En tercer lugar, debemos reconocer la inclinación que hay en Mazatlán por no respetar a los demás ciudadanos generando ruido excesivo. Mi afirmación puede parecer exagerada para el lector, pero sí hay gestos de buena y mala ciudadanía. Tirar basura en la calle, poner diablitos y robarte la electricidad del vecino, escupir en la calle –sobre todo frente a las mujeres– o poner música egoístamente tan fuerte que haga retemblar las ventanas de tu vecino, son todos ellos gestos de mala ciudadanía.
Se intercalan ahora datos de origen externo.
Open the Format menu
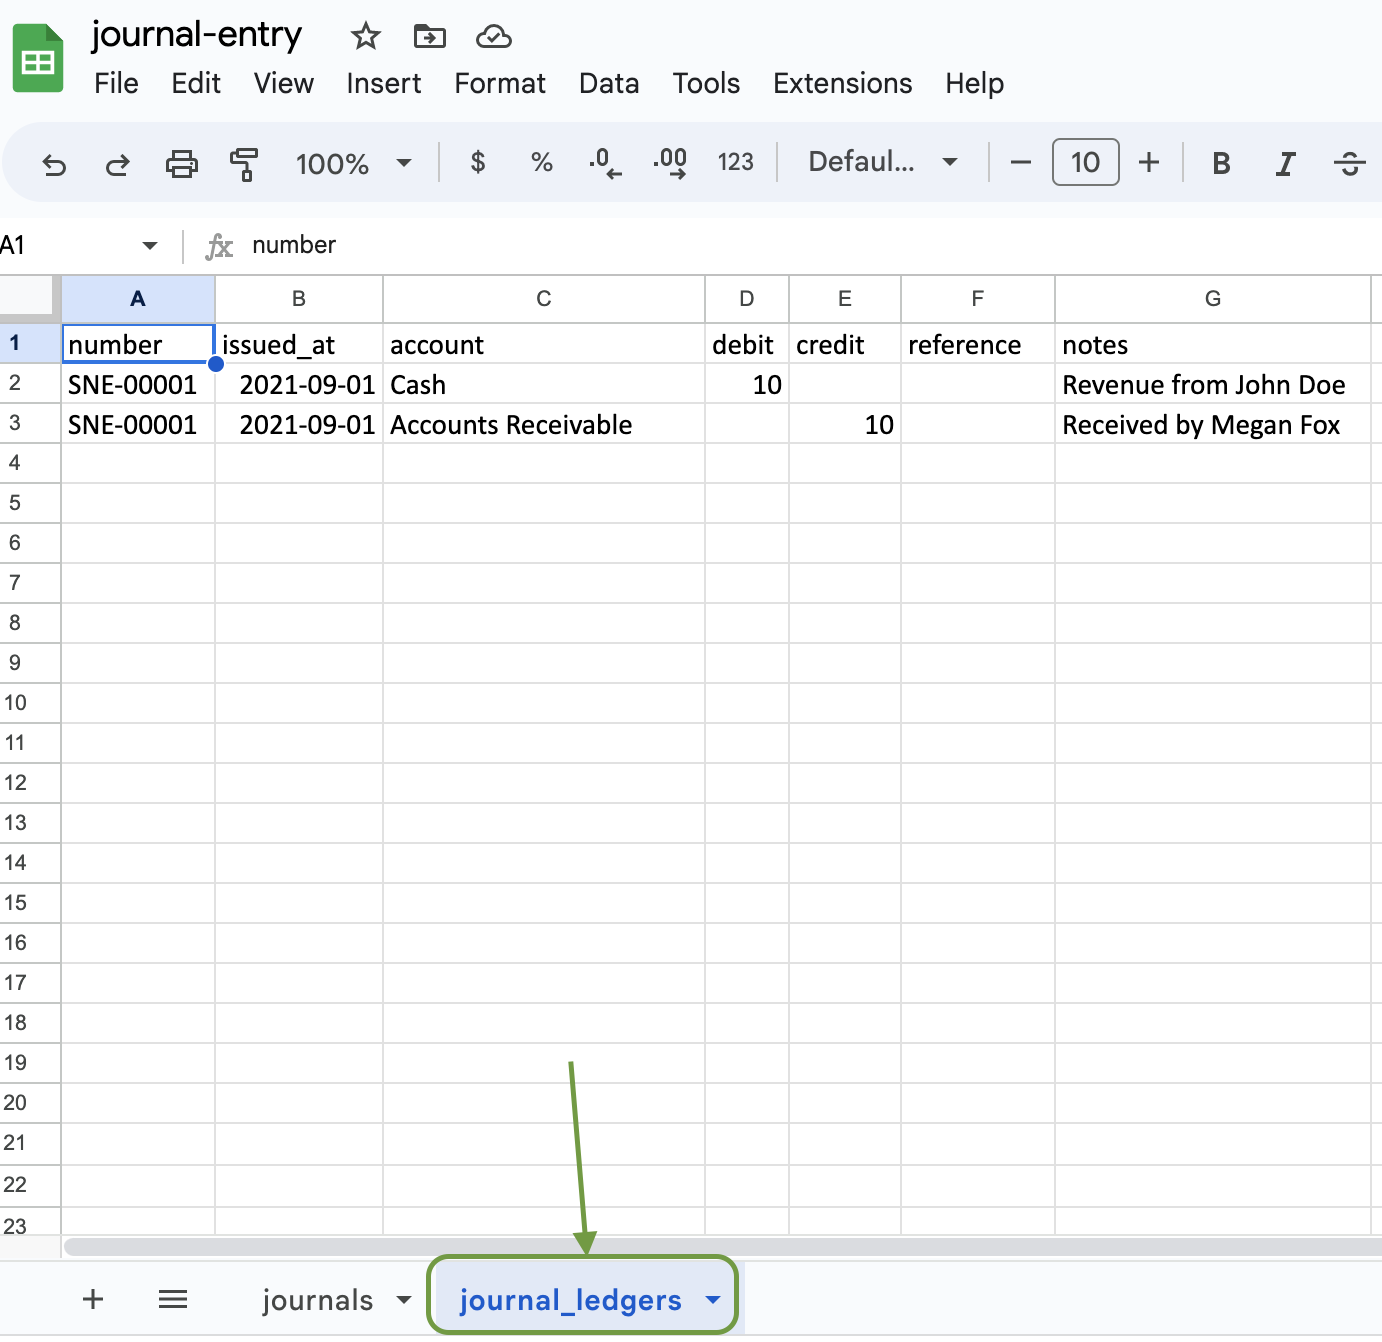pos(499,83)

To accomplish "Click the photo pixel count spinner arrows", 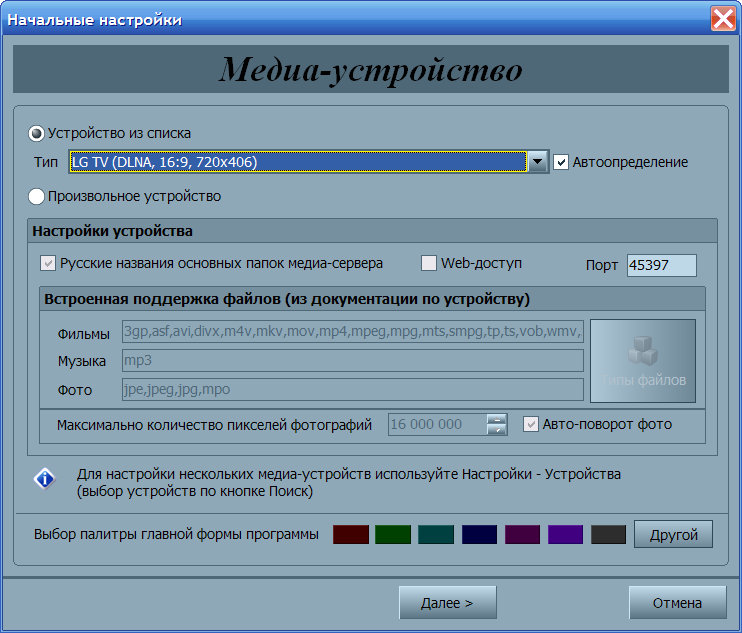I will click(x=497, y=424).
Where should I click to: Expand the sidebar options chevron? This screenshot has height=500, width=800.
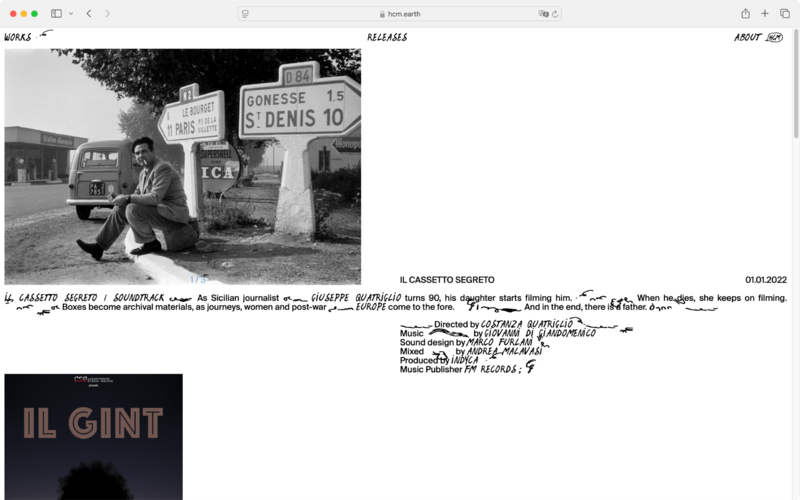pos(70,14)
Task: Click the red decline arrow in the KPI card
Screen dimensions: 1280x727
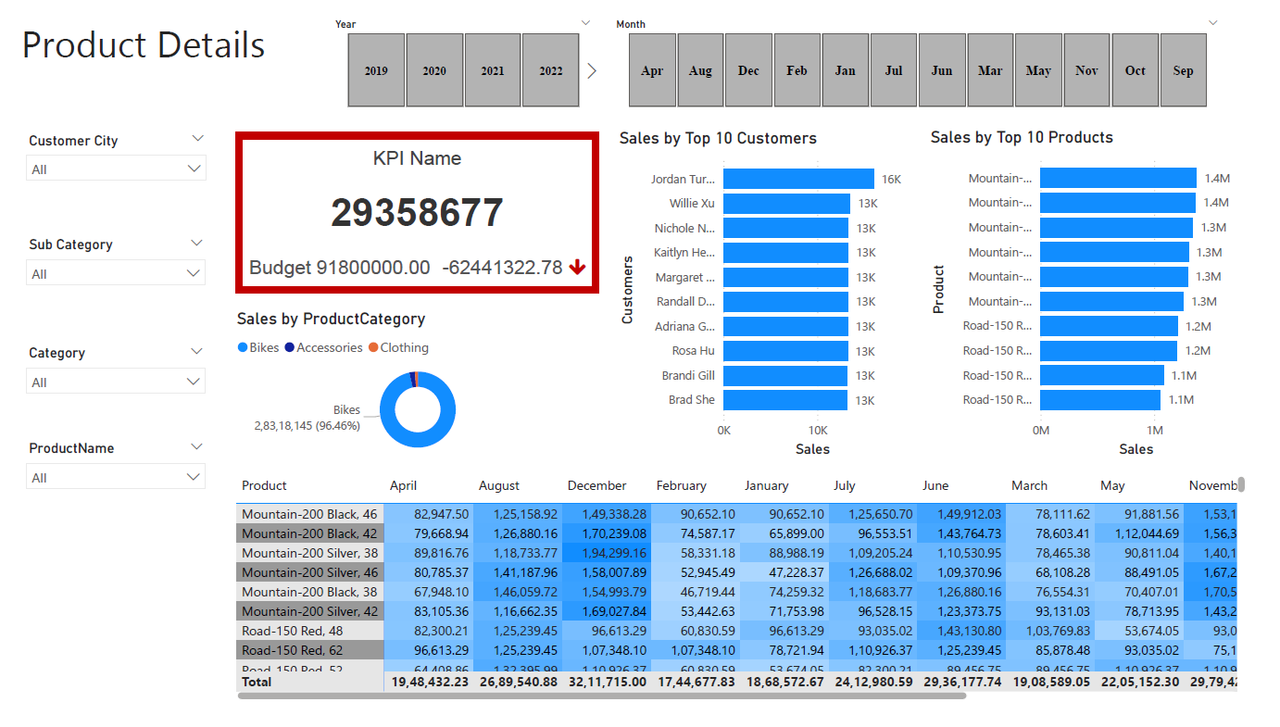Action: [x=577, y=267]
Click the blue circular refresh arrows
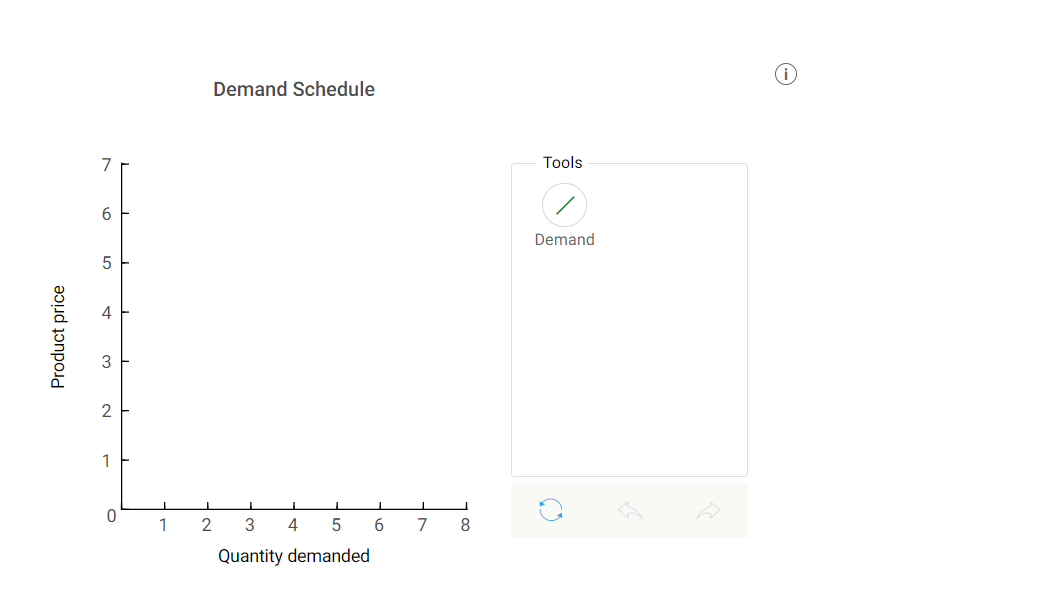1052x592 pixels. point(549,510)
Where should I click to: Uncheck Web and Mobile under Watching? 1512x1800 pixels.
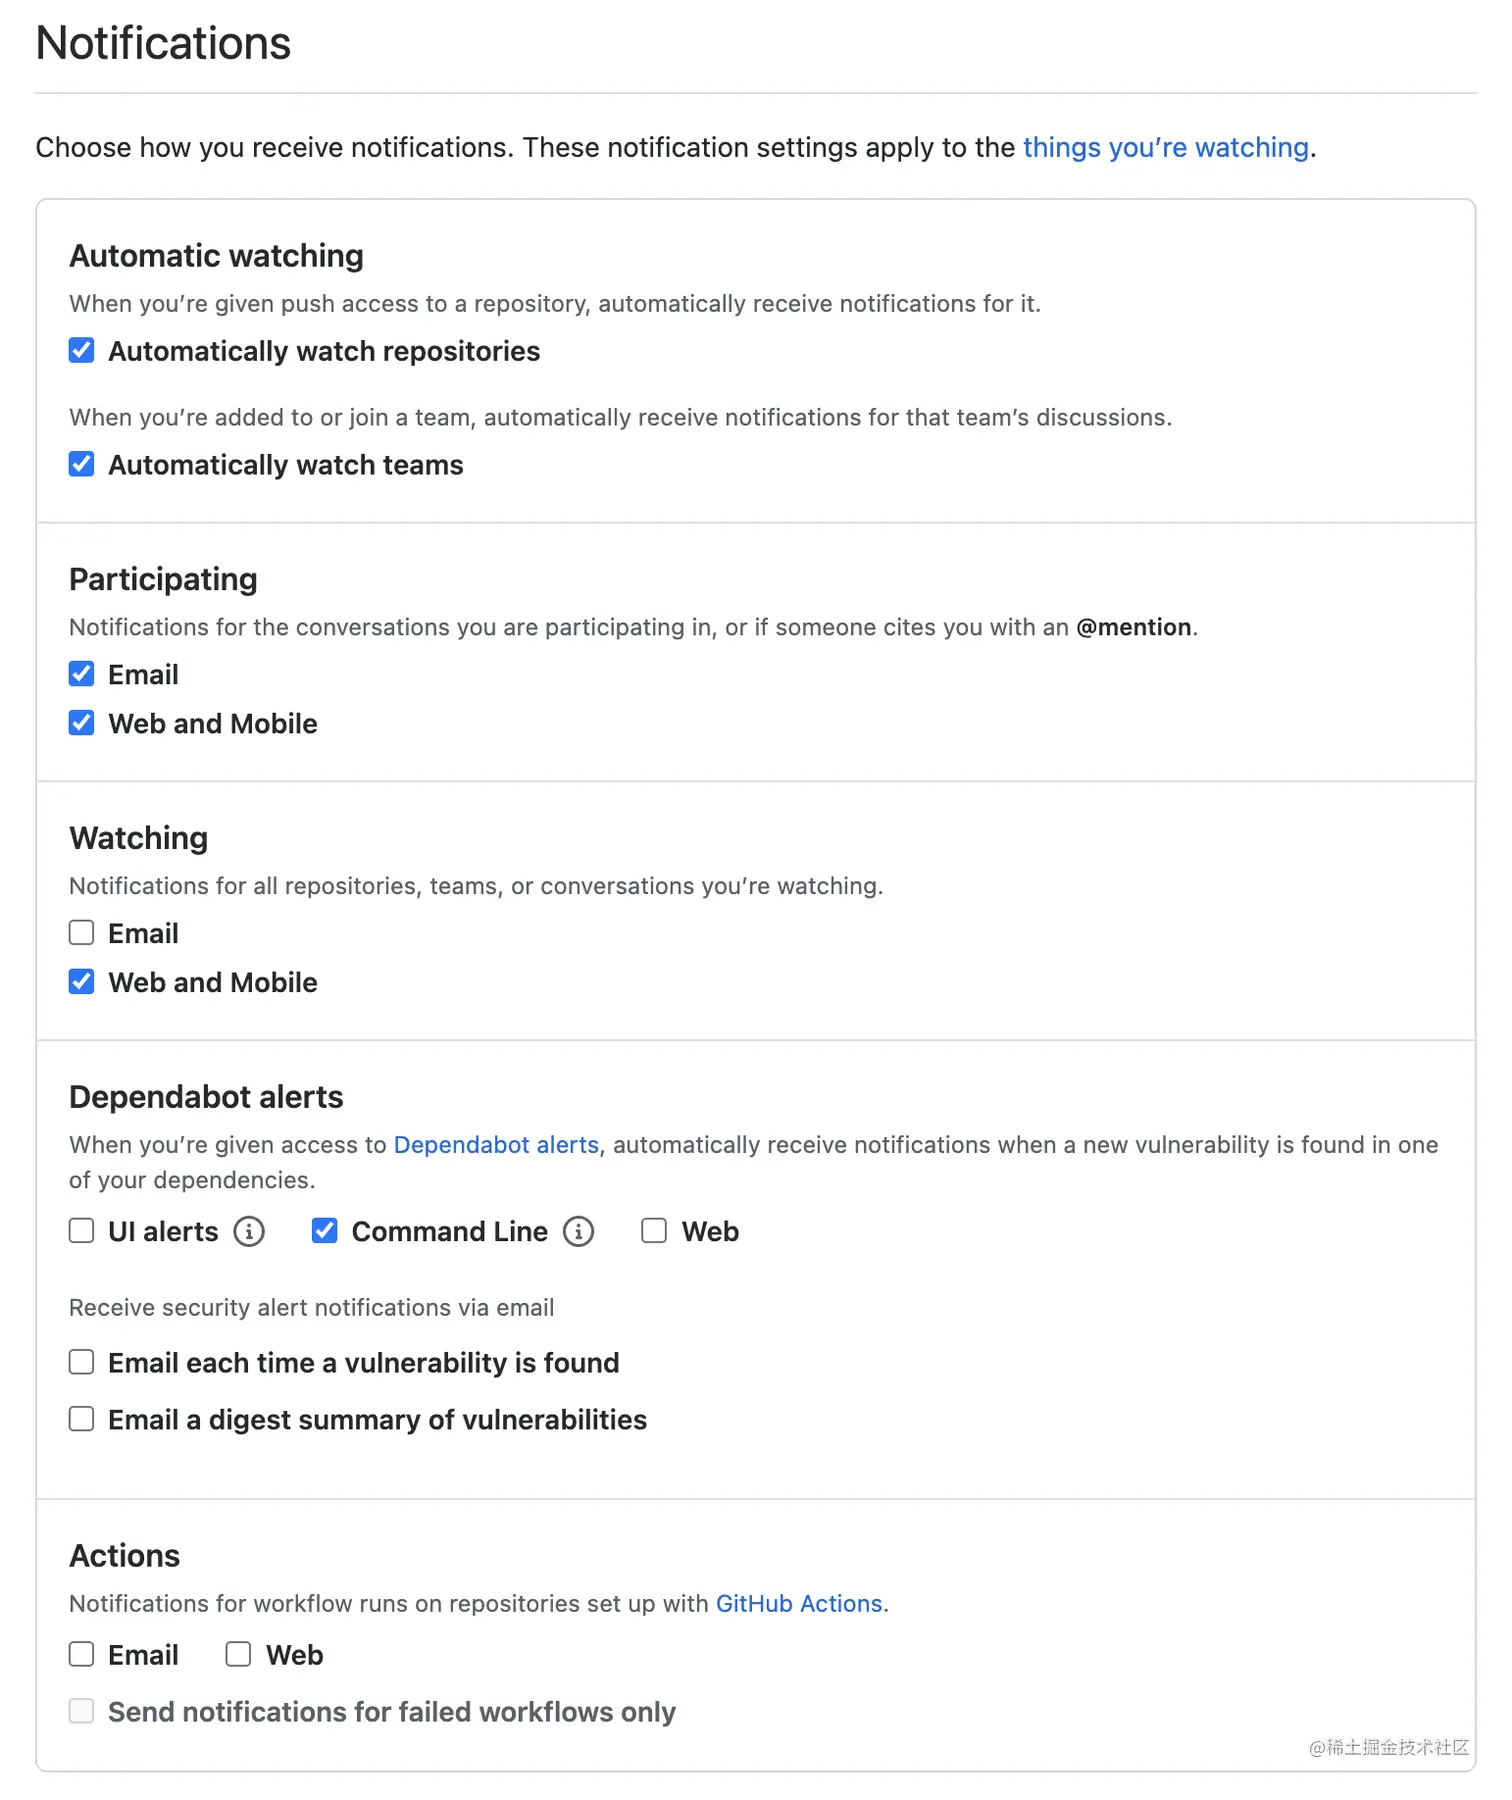[81, 981]
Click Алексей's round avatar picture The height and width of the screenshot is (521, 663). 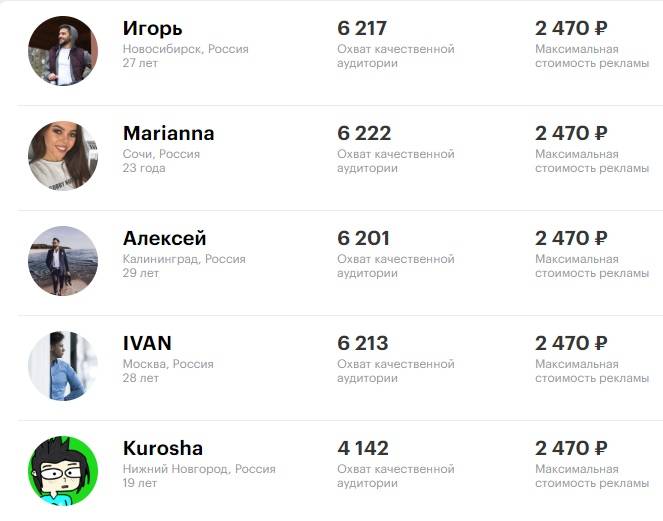click(x=63, y=260)
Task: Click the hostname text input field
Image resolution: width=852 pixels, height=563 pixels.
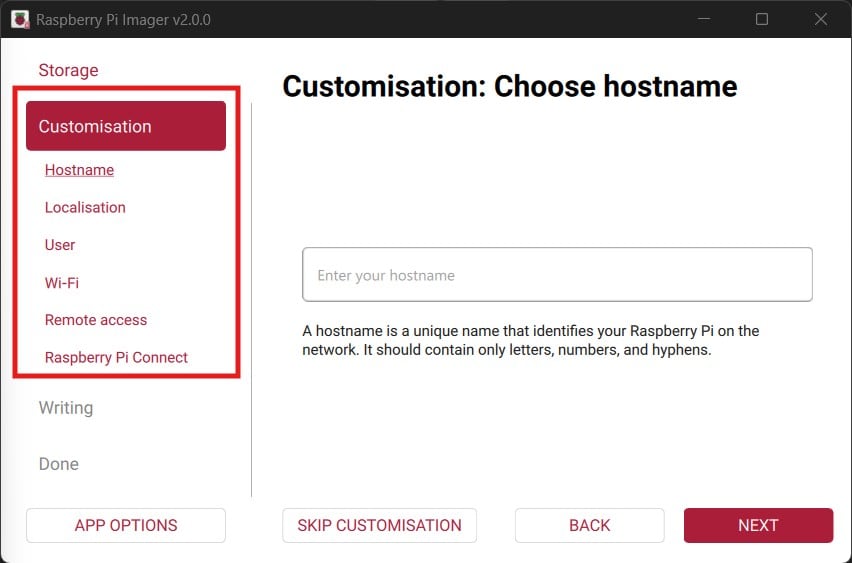Action: tap(557, 275)
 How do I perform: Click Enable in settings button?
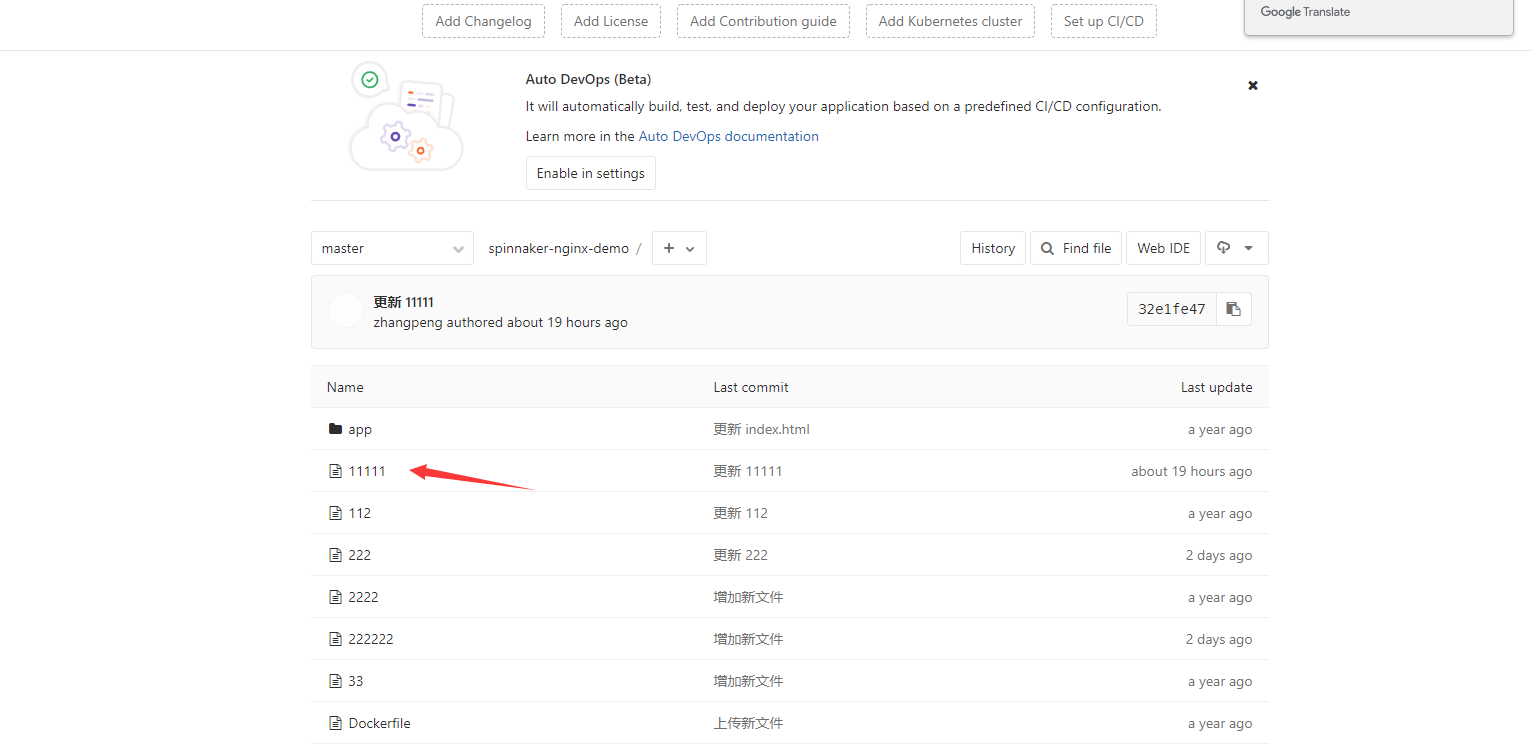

Considerando que México es un país marcado por el deterioro social de la violencia, la inseguridad, los homicidios, los secuestros, los feminicidios, la delincuencia organizada, la corrupción, la indiferencia y el egoísmo, bien valdría la pena reflexionar constantemente sobre qué es ser un buen y un mal ciudadano. No porque usted y yo seamos necesariamente buenos ciudadanos, ciudadanos perfectos, sino porque seguramente no lo somos, es que es valiosa esa reflexión, para mejorar la convivencia que tanta falta nos hace en este país. Y no digo que con ello se vaya a resolver ese deterioro. Pero sí que es importante que, ante esos retrocesos, los ciudadanos respondamos con la civilidad, con el respeto a los derechos de los otros y con la cortesía de la buena ciudadanía entre unos y otros.